Dynamical realization of the small field inflation of Coleman-Weinberg type in the post supercooled universe

TL;DR

This paper introduces a dynamical trapping mechanism for small field inflation of Coleman-Weinberg type, utilizing ultra-supercooling to address initial condition tuning issues and align with observational bounds.

Contribution

It proposes a novel trapping mechanism using ultra-supercooling to naturally set initial conditions for CW-type small field inflation.

Findings

The mechanism successfully traps the inflaton at the false vacuum.

It allows the inflaton to start slow-roll dynamically.

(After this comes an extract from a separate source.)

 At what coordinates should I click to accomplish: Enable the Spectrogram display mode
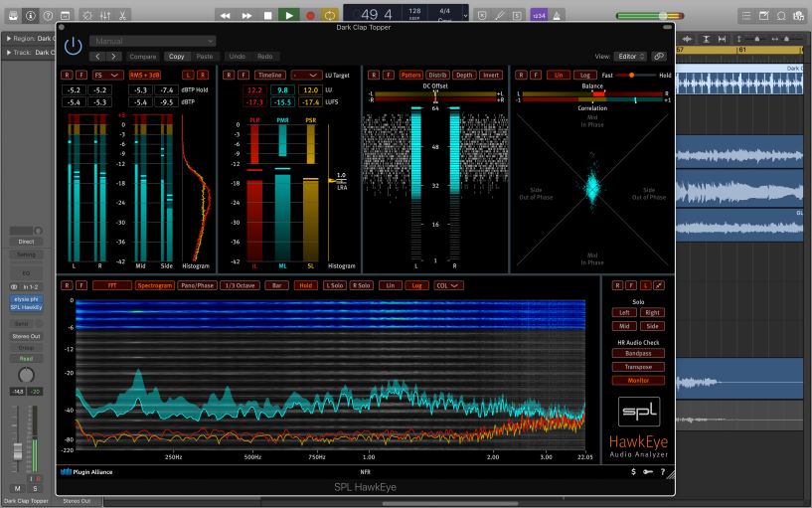154,285
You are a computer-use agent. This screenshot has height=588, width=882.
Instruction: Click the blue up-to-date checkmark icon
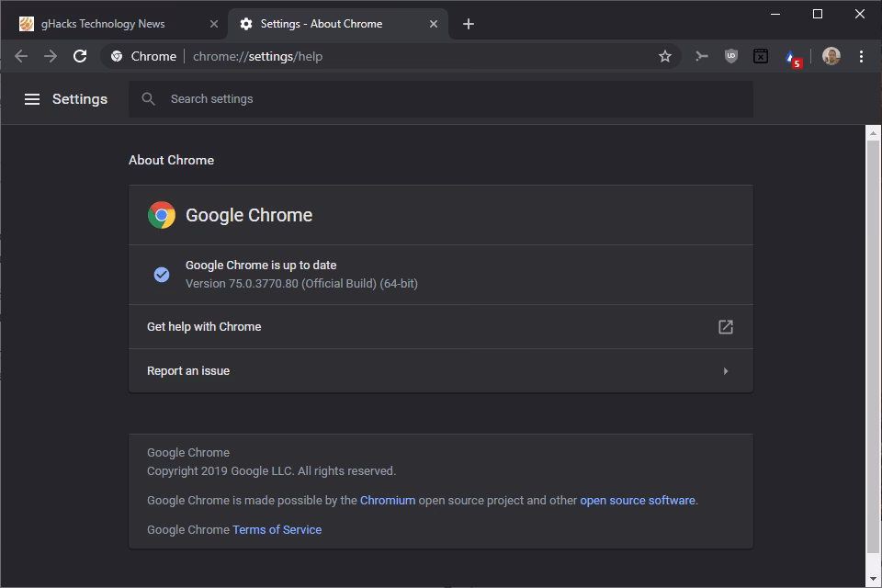click(162, 274)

The model is consistent with observational inflation bounds.

Abstract

The small field inflation (SFI) of Coleman-Weinberg (CW) type suffers from precise tuning of the initial inflaton field value to be away from the true vacuum one. We propose a dynamical trapping mechanism to solve this problem: an ultra-supercooling caused by an almost scale-invariant CW potential traps the inflaton at the false vacuum, far away from the true vacuum dominantly created by the quantum scale anomaly, and allows the inflaton to dynamically start the slow-roll down due to a classical explicit-scale breaking effect. To be concrete, we employ a successful CW-SFI model and show that the proposed mechanism works consistently with the observed bounds on the inflation parameters. The proposed new mechanism thus provides new insights for developing small field inflation models.